WORK INSTRUCTIONS: What follows is a set of entries. Give them again exactly, without the pictures.

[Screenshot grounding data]
##############################

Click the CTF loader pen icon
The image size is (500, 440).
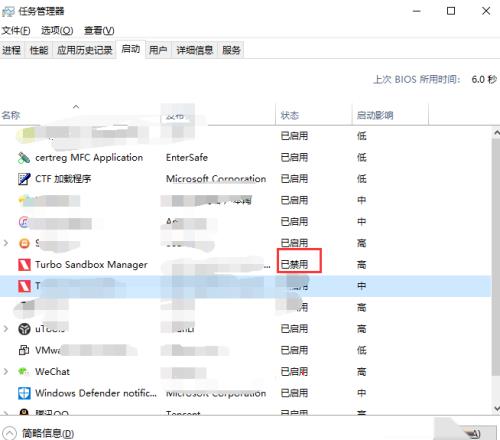(x=24, y=179)
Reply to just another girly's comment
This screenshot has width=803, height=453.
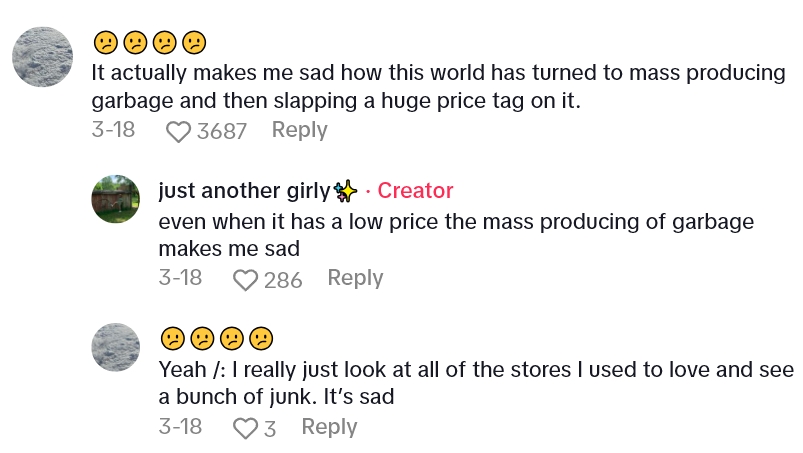coord(355,278)
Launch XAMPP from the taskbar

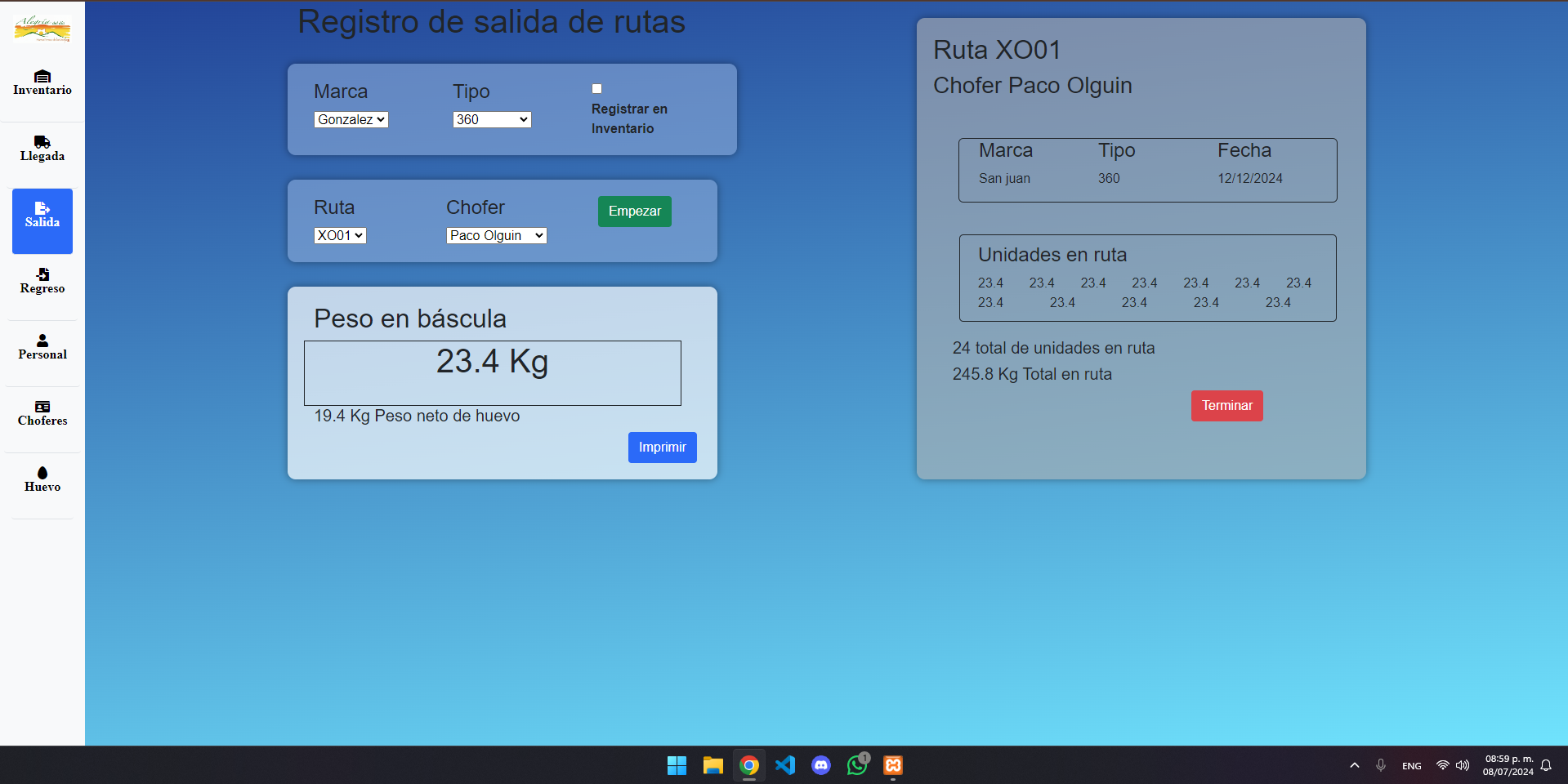(893, 765)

##############################

RESPONSE:
Click the CTF loader pen icon
The image size is (500, 440).
(x=24, y=179)
Reply to just another girly's comment
This screenshot has width=803, height=453.
coord(355,278)
Launch XAMPP from the taskbar

(893, 765)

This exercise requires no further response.